Although it is known that ataxia-telangiectasia mutated (ATM) and interleukin 6 (IL-6) contribute to multiple drug resistance (MDR) in tumor chemotherapy, the exact role of ATM activation in MDR resulting from increased IL-6 expression is still unclear. In the present study, we demonstrate that the activation of the ATM-NF-kappaB pathway, resulting from increased IL-6 expression, plays a central role in augmented chemoresistance in lung cancer cell lines. This result was supported by the increased expressions of Bcl-2, Mcl-1, Bcl-xl, and the upregulation of MDR-associated protein ABCG2. The higher level of IL-6 reveals not only higher ATM/NF-kappaB activity but also increased expressions of ABCG2, Bcl-2, Mcl-1 and Bcl-xl.
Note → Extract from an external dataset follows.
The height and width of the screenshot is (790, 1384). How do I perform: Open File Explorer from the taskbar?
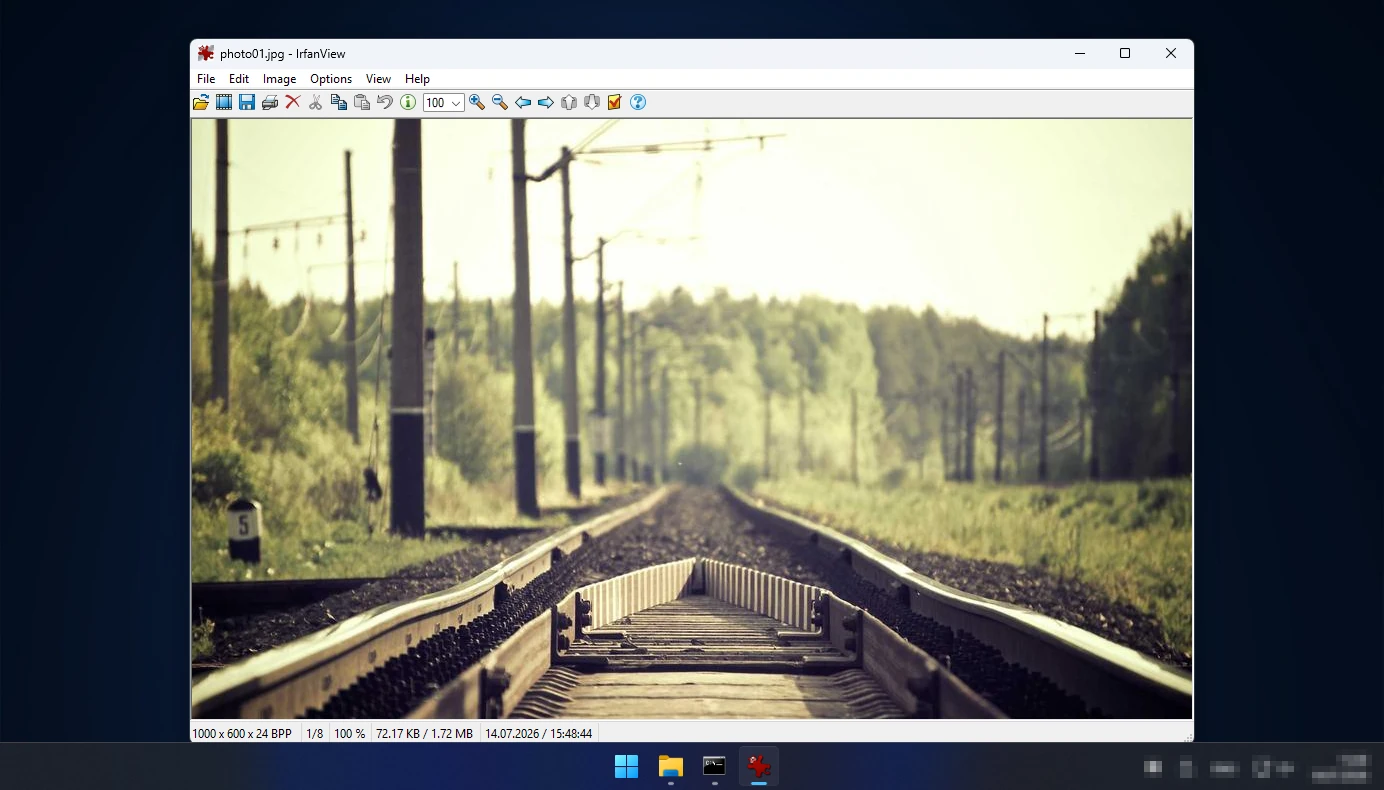pyautogui.click(x=671, y=767)
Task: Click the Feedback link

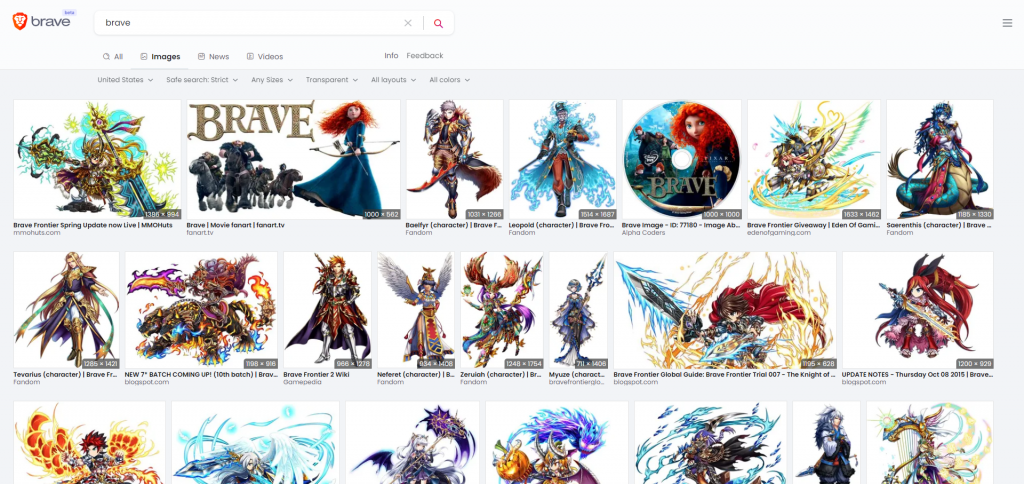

Most importantly, lung cancer cells themselves upregulated IL-6 secretion by activating the p38/NF-kappaB pathway through treatment with cisplatin and camptothecin. Taken together, these findings demonstrate that chemotherapeutic agents increase IL-6 expression, hence activating the ATM/NF-kappaB pathway, augmenting anti-apoptotic protein expression and contributing to MDR. This indicates that both IL-6 and ATM are potential targets for the treatment of chemotherapeutic resistance in lung cancer.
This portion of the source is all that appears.